The business world offers many opportunities. But not all of them are easy to understand, and lots of ventures are risky. For instance, stock trading is considered relatively easy compared to other assets. Forex is very volatile, and mutual funds enable more diversification. That is important, as it’s double risky to sink all your money into one asset. Professional traders and investors know that they must diversify if they want to avoid going bankrupt and achieve success instead.
However, it can be quite confusing for beginner traders to navigate the market and find out which assets are better suited for their purposes. If you want to trade in assets that are easier to manage while simultaneously employing diversifying method, then maybe exchange-traded funds or ETFs are what you are seeking.
An ETF is a fund that can be bought and sold throughout the trading day, much like a stock exchange. They differ from mutual funds in that way, as the latter is priced at the end of the trading day. Exchange-traded funds enable traders to buy and sell a basket of assets without buying all the components individually. Furthermore, ETFs often have lower fees compared to other types of funds. The risk level depends on the type of fund, though.
While ETFs seem attractive, all assets have their pros and cons. Let’s take a look at them.
ETF Pros VS ETF Cons
Investors prefer ETFs because they are so easy to trade. In 2020, $507.4 billion flowed into U.S.-listed exchange-traded funds, showing a 55% surge from 2019.
As we already mentioned, they enable traders to diversify. However, we don’t mean diversification in the sense of the broad market verticals, such as trading bonds, stocks, or a particular commodity simultaneously. Instead, with ETFs, investors can diversify across horizontals, like industries.
Typically, buying all the components of a particular basket would take lots of money and effort from the trader. But with ETFs, you can achieve that with a click of a button.
Besides, they also offer tax benefits. Usually, investors have to pay taxes only when they are selling the investment. But mutual funds incur taxes over the course of the investment, as well.
ETFs’ other advantage is their transparency. If you have access to the internet, you can easily find out the price activity for a particular ETF on an exchange. Furthermore, a fund’s holdings are disclosed daily to the public and with mutual funds that happen only monthly or quarterly.

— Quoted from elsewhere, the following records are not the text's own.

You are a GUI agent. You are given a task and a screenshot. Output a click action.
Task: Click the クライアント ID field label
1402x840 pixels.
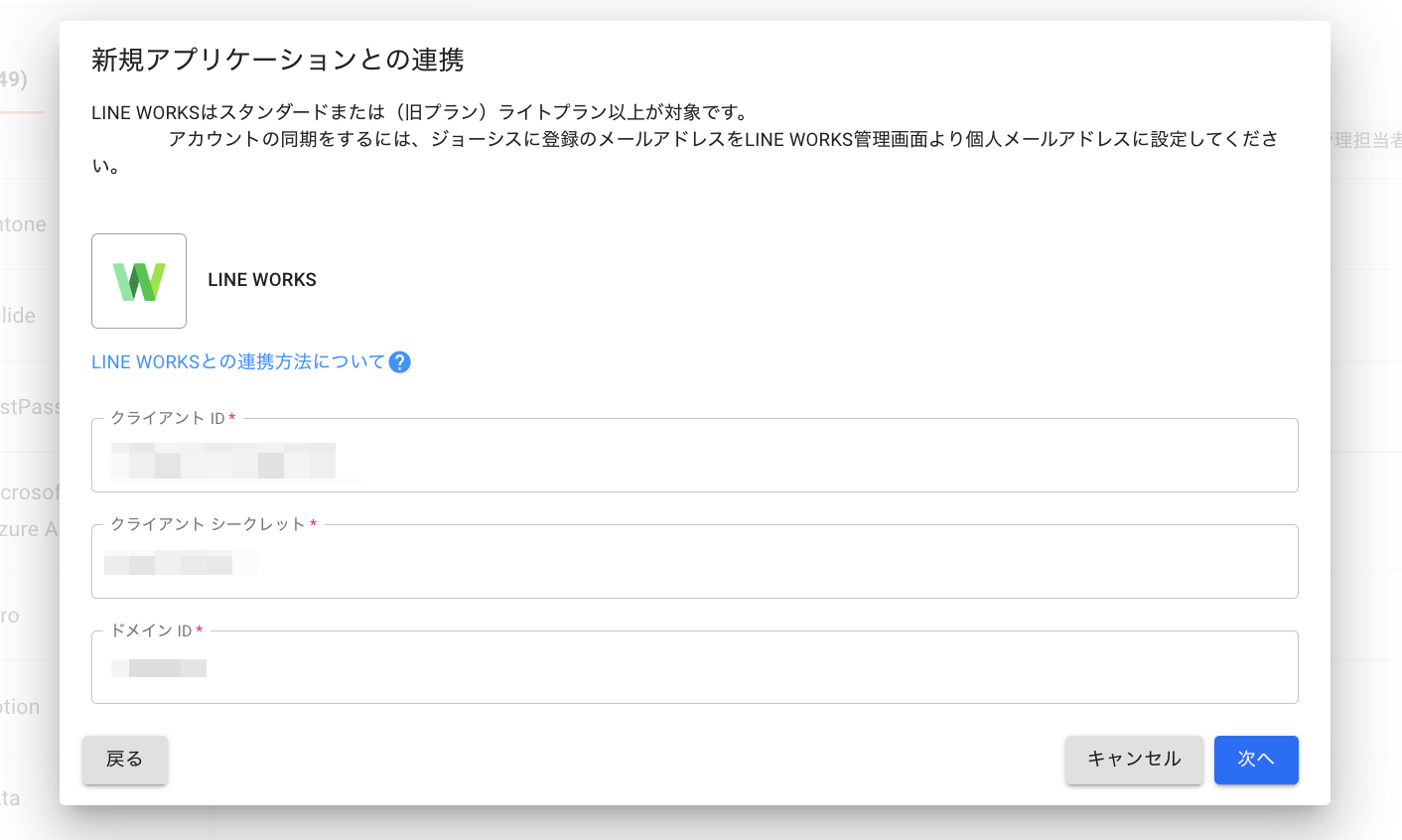[x=168, y=419]
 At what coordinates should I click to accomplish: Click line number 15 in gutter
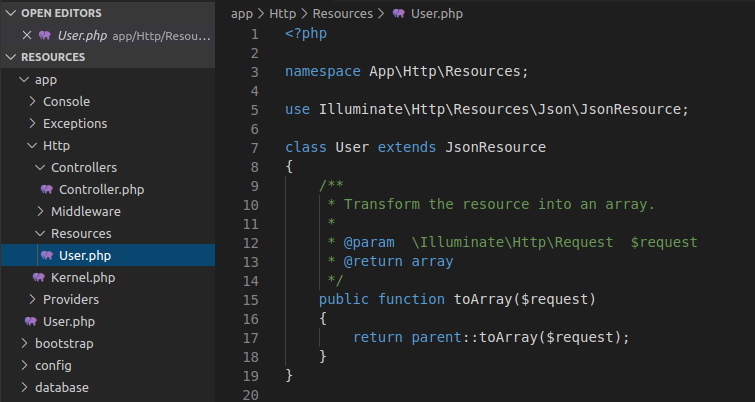point(250,299)
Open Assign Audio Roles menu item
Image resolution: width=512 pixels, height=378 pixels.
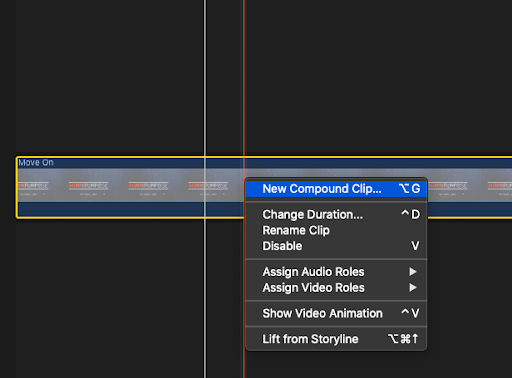coord(336,272)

When it comes to ETF Cons, though, the most prominent is trading cost. Fund’s costs may not end with the expense ratio. Online brokers may ask for commission fees from ETFs traders because these funds are exchange-traded. While some brokers have decided to drop their ETF commissions to zero, others weren’t so generous.
Another drawback is that ETF traders may come across some liquidity issues. They are at the whim of the current market prices when they decide to sell. And there is also a risk that the ETF will close.
If a fund hasn’t brought in enough assets to cover administrative costs, ETF could close. That means investors have to sell sooner than they may have intended and possibly suffer losses in the process. After that, they also have to reinvest that money and potentially pay an unexpected tax.
How do exchange-traded funds operate?
Well, that’s a relatively easy part. An ETF provider considers different assets, including stocks, commodities, bonds, or currencies, and creates a basket of them, giving it a unique ticker.
After that, investors can buy a share of that basket, like acquiring shares of a company. Once the investor buys ETF, they can trade throughout the day on an exchange, as they would trade stock.